Once you reach the line containing "Task: Click the MOT体验设计 tag under note title" in the entries below, write out that line and each one after it down to the line containing "Given: Click the no-smoking", exactly and with nothing added.

^^^^

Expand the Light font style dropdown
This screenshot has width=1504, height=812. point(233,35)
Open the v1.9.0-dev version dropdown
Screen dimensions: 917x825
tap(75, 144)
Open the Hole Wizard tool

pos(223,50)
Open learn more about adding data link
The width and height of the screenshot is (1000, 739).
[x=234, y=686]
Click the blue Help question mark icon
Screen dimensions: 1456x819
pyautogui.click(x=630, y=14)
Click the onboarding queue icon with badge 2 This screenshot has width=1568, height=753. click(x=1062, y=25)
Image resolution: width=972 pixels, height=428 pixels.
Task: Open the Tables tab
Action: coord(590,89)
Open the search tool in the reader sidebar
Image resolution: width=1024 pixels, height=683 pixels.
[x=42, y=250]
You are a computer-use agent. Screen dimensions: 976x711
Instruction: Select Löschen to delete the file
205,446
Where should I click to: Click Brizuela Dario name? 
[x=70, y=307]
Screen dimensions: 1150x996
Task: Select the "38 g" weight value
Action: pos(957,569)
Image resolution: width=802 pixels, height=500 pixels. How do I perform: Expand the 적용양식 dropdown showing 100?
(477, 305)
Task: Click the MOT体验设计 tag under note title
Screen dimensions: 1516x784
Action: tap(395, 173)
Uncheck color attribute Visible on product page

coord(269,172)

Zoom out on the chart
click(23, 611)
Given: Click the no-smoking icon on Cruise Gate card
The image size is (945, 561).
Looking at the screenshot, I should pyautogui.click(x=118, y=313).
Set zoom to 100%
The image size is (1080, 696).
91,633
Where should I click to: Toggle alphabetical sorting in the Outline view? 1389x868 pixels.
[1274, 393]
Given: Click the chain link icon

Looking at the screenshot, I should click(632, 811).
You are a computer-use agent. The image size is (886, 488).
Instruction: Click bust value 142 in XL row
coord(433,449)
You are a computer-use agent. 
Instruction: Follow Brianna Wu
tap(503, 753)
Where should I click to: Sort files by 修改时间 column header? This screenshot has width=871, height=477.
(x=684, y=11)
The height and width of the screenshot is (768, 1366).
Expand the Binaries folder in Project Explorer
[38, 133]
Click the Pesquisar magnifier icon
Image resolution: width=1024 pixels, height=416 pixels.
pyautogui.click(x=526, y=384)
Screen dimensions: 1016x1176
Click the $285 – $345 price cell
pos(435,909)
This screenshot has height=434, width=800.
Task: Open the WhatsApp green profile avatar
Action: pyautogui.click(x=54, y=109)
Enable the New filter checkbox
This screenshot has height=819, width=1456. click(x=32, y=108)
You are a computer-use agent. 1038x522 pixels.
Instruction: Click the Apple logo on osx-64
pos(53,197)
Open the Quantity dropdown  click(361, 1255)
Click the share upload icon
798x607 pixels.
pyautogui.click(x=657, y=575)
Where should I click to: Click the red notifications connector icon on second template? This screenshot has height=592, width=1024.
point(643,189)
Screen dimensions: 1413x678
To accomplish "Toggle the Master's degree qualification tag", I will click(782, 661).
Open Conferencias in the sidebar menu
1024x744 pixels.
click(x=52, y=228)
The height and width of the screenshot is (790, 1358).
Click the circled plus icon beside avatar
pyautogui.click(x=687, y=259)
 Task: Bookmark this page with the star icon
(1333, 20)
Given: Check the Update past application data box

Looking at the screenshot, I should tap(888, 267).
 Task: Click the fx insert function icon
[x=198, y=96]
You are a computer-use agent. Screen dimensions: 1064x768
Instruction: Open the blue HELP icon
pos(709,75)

^^^^

**REPLY TO THE TASK:**
Task: Click the MOT体验设计 tag under note title
Screen dimensions: 1516x784
Action: tap(395, 173)
Uncheck color attribute Visible on product page

coord(269,172)

Zoom out on the chart
click(23, 611)
Given: Click the no-smoking icon on Cruise Gate card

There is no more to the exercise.